Merck KGaA also revised its overall 2025 guidance down to a range of 20.9 billion euros ($23.4 billion) to 22.4 billion euros ($25 billion), citing a challenging political and economic environment plus currency exchange fluctuations.

The company had previously expected to generate total sales between 21.5 billion euros and 22.9 billion euros in 2025.

Over the first three months of the year, Merck’s overall net sales climbed 2.5% to 5.3 billion euros ($6 billion) compared to the same quarter in 2024. The company's healthcare sector grew sales 3.4% to 2.1 billion euros ($2.34 billion), which Merck KGaA credited to strong performances in its cardiovascular, metabolism and endocrinology segments.

While certain medications like cancer drug Erbitux and multiple sclerosis treatment Mavenclad enjoyed sales boosts in the quarter, other former big earners, such as carcinoma med Bavencio, continued to flounder.

Bavencio—which won its original FDA nod in Merkel cell carcinoma 2017—suffered a more than 15% sales decline to 157 million euros ($176 million) in the first quarter. In an earnings breakdown, Merck attributed Bavencio’s ongoing fall from glory to steep North American competition in bladder cancer. 

In a bid to boost its foothold in oncology, Merck KGaA late last month announced a deal to purchase cancer-focused Pfizer spinout SpringWorks Therapeutics for $3.9 billion.

The health of Merck KGaA’s life science business has frequently reflected the broader challenges facing the industry in recent quarters, although, prior to the tariff threat, many of the issues Merck’s earnings brought to light revolved around contract development and manufacturing.
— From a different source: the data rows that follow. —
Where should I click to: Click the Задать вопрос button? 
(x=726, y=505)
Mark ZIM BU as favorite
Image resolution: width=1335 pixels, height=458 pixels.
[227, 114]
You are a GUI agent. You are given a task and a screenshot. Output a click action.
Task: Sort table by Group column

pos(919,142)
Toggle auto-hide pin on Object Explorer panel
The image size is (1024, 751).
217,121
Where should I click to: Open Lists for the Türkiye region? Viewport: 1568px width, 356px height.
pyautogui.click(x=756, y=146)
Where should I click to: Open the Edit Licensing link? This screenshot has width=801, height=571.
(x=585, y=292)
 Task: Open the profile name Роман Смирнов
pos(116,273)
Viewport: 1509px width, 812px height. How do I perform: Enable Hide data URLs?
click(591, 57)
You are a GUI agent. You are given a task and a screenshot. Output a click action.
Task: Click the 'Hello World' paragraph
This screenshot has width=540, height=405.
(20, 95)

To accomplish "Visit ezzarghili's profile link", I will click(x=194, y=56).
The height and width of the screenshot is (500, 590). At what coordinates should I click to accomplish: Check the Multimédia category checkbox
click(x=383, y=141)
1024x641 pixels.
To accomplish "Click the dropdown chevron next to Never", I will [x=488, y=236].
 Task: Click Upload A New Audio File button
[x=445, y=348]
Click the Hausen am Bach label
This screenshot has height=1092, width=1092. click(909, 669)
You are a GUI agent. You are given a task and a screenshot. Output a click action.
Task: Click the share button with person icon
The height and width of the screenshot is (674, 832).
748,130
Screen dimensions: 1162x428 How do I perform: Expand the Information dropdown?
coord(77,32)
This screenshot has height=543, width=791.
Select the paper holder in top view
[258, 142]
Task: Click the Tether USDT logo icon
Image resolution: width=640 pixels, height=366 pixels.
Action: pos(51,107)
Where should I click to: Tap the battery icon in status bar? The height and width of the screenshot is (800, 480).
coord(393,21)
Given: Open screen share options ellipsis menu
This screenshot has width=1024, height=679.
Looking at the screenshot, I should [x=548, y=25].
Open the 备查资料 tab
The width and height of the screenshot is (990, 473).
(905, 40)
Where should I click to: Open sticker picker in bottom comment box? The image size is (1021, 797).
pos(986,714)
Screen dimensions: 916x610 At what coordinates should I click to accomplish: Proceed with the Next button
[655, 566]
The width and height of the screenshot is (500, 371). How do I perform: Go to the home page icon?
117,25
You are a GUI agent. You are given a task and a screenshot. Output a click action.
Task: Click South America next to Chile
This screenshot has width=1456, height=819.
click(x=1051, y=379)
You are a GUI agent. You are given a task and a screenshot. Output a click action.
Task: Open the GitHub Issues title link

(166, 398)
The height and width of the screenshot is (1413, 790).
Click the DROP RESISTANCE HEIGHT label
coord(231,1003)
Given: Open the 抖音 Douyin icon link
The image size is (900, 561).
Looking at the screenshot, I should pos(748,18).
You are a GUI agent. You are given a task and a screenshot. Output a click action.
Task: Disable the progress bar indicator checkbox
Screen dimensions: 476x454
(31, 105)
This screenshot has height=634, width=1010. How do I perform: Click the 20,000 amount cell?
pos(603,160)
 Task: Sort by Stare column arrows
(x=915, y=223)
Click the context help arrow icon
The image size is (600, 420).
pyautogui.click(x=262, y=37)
While Merck, like many in the business, has struggled to grow its CDMO unit following the contracting heights of the COVID-19 pandemic, the company began to telegraph a turnaround for the unit last spring.

In its latest earnings presentation, Merck suggested the modest life science growth it witnessed in the first quarter—carried by a process solutions boost—helps validate its thesis that the business unit overall is recovering.